Saved entries:
____________

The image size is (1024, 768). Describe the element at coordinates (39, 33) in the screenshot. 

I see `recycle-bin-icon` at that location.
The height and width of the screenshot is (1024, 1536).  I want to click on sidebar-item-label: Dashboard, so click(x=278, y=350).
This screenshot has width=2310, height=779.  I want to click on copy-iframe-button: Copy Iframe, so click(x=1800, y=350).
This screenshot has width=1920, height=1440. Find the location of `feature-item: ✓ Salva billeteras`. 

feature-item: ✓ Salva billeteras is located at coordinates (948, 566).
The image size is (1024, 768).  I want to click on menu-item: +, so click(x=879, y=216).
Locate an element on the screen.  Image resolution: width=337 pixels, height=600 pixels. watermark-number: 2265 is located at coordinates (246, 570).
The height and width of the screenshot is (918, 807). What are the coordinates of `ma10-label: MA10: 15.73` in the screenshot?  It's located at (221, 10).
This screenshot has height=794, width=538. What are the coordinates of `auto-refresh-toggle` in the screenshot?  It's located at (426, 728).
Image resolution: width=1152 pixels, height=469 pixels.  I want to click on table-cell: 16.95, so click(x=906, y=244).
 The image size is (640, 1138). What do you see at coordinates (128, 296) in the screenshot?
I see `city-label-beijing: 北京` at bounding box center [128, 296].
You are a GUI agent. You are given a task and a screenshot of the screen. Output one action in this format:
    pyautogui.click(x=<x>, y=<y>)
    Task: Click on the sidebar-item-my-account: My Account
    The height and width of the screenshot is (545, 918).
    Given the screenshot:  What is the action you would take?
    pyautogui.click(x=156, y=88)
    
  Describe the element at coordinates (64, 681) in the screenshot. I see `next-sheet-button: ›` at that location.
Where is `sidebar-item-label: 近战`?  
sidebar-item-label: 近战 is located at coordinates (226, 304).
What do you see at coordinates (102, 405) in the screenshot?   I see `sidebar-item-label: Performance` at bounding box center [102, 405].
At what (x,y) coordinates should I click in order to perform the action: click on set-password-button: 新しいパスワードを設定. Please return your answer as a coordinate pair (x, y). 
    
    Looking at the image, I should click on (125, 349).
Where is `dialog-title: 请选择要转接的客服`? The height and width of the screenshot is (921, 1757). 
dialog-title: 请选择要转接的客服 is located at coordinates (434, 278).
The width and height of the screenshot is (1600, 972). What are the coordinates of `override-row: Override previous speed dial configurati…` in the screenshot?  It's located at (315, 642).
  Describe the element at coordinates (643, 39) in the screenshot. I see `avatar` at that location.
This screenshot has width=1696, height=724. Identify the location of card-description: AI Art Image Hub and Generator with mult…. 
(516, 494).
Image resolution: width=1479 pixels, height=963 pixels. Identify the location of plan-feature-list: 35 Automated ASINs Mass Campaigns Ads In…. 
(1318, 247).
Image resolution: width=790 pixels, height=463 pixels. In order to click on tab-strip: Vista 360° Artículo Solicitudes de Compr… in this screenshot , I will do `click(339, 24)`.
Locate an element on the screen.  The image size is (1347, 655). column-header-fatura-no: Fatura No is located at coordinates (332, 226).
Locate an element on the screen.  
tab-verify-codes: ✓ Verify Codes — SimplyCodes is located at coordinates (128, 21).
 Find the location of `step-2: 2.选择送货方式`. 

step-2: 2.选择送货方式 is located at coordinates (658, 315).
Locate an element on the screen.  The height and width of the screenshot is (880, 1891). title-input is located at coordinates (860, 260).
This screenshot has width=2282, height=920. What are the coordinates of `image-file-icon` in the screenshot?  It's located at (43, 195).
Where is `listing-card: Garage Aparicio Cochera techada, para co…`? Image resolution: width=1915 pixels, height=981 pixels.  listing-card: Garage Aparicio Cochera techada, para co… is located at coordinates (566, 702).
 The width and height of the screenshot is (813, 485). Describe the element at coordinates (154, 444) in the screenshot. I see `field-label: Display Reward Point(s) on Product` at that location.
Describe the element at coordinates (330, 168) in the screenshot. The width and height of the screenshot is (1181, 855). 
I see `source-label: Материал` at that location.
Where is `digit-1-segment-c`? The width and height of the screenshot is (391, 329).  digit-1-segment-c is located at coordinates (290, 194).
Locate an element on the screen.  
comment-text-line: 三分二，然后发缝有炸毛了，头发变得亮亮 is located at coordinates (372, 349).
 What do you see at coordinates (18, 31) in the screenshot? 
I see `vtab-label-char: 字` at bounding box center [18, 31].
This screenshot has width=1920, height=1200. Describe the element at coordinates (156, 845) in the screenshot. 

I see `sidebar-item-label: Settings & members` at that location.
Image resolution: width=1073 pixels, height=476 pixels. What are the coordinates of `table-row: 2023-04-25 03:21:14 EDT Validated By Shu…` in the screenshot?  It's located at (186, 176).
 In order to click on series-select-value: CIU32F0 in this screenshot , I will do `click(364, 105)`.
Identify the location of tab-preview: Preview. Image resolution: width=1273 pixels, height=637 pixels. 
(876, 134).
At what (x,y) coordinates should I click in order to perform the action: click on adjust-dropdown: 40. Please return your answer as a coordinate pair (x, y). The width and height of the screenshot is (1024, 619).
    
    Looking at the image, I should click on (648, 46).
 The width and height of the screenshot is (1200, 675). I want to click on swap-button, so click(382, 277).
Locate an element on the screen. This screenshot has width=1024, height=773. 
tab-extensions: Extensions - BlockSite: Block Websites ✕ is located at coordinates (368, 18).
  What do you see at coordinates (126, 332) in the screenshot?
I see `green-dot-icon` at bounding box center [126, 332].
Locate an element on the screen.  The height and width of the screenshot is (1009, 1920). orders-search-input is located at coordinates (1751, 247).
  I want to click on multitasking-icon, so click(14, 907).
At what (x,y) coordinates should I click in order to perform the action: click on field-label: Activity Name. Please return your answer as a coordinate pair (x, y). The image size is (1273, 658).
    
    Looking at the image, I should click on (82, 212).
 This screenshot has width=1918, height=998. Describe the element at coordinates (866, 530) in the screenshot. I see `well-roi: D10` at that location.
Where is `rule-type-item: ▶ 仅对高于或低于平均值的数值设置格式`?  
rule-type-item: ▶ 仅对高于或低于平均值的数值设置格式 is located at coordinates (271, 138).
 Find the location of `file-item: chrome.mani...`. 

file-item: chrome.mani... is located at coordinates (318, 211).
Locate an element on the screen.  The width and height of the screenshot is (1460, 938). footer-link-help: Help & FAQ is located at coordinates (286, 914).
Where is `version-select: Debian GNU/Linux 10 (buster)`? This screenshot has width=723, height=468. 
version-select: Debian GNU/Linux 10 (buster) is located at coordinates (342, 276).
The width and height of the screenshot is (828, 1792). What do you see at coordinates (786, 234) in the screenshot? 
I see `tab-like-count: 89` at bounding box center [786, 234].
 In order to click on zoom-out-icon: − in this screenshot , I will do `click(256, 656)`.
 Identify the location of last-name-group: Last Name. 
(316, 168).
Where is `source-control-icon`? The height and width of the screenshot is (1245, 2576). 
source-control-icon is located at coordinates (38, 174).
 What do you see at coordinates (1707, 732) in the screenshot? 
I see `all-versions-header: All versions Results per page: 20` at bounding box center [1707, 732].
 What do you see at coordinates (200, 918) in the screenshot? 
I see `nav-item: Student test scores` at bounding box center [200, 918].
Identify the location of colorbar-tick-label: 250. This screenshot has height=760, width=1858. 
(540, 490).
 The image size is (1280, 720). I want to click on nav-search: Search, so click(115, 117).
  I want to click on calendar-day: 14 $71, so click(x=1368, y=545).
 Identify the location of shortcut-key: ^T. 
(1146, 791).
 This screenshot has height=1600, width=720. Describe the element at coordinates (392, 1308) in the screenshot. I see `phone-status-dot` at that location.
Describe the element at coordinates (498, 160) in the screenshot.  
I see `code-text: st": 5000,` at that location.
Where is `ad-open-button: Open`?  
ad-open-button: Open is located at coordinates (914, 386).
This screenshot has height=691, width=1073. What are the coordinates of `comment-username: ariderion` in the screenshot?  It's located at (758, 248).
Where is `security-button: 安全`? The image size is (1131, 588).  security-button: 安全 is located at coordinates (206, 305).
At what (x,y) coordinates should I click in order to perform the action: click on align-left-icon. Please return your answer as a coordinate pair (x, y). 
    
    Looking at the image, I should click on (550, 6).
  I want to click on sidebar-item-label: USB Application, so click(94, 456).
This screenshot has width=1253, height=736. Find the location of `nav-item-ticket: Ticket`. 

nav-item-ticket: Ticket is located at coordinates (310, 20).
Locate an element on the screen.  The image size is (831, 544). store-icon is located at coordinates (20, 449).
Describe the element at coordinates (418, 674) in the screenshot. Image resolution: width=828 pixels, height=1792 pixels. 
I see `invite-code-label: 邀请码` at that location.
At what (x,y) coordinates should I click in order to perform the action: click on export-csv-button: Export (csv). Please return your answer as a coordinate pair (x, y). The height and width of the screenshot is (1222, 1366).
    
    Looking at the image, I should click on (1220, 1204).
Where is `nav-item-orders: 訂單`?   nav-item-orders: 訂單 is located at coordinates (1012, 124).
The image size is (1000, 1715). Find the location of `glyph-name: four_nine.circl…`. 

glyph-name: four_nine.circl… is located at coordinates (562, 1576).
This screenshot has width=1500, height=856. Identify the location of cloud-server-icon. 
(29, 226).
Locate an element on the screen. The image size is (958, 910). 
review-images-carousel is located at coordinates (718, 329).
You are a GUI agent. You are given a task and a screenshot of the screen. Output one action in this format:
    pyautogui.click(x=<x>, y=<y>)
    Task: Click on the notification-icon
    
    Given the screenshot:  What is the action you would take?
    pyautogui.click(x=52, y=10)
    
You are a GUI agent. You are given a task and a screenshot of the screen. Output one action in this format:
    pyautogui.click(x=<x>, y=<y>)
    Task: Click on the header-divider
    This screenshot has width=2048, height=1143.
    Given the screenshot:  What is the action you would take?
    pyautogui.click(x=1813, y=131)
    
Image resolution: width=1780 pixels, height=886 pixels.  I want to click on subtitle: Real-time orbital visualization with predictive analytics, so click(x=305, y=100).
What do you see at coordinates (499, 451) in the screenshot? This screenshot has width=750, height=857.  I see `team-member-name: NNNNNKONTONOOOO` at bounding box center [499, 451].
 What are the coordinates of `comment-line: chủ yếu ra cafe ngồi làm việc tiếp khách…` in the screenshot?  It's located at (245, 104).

____________

▸ **Assignment**: Give the lines from the start of the records through the line containing "center [128, 296].", inclusive, as a numbered list, omitting blank lines.

▸ **Exercise response**:
1. The image size is (1024, 768). Describe the element at coordinates (39, 33) in the screenshot. 
2. I see `recycle-bin-icon` at that location.
3. The height and width of the screenshot is (1024, 1536).  I want to click on sidebar-item-label: Dashboard, so click(x=278, y=350).
4. This screenshot has width=2310, height=779.  I want to click on copy-iframe-button: Copy Iframe, so click(x=1800, y=350).
5. This screenshot has width=1920, height=1440. Find the location of `feature-item: ✓ Salva billeteras`. 
6. feature-item: ✓ Salva billeteras is located at coordinates (948, 566).
7. The image size is (1024, 768).  I want to click on menu-item: +, so click(x=879, y=216).
8. Locate an element on the screen.  Image resolution: width=337 pixels, height=600 pixels. watermark-number: 2265 is located at coordinates (246, 570).
9. The height and width of the screenshot is (918, 807). What are the coordinates of `ma10-label: MA10: 15.73` in the screenshot?  It's located at (221, 10).
10. This screenshot has height=794, width=538. What are the coordinates of `auto-refresh-toggle` in the screenshot?  It's located at (426, 728).
11. Image resolution: width=1152 pixels, height=469 pixels.  I want to click on table-cell: 16.95, so click(x=906, y=244).
12.  The image size is (640, 1138). What do you see at coordinates (128, 296) in the screenshot?
13. I see `city-label-beijing: 北京` at bounding box center [128, 296].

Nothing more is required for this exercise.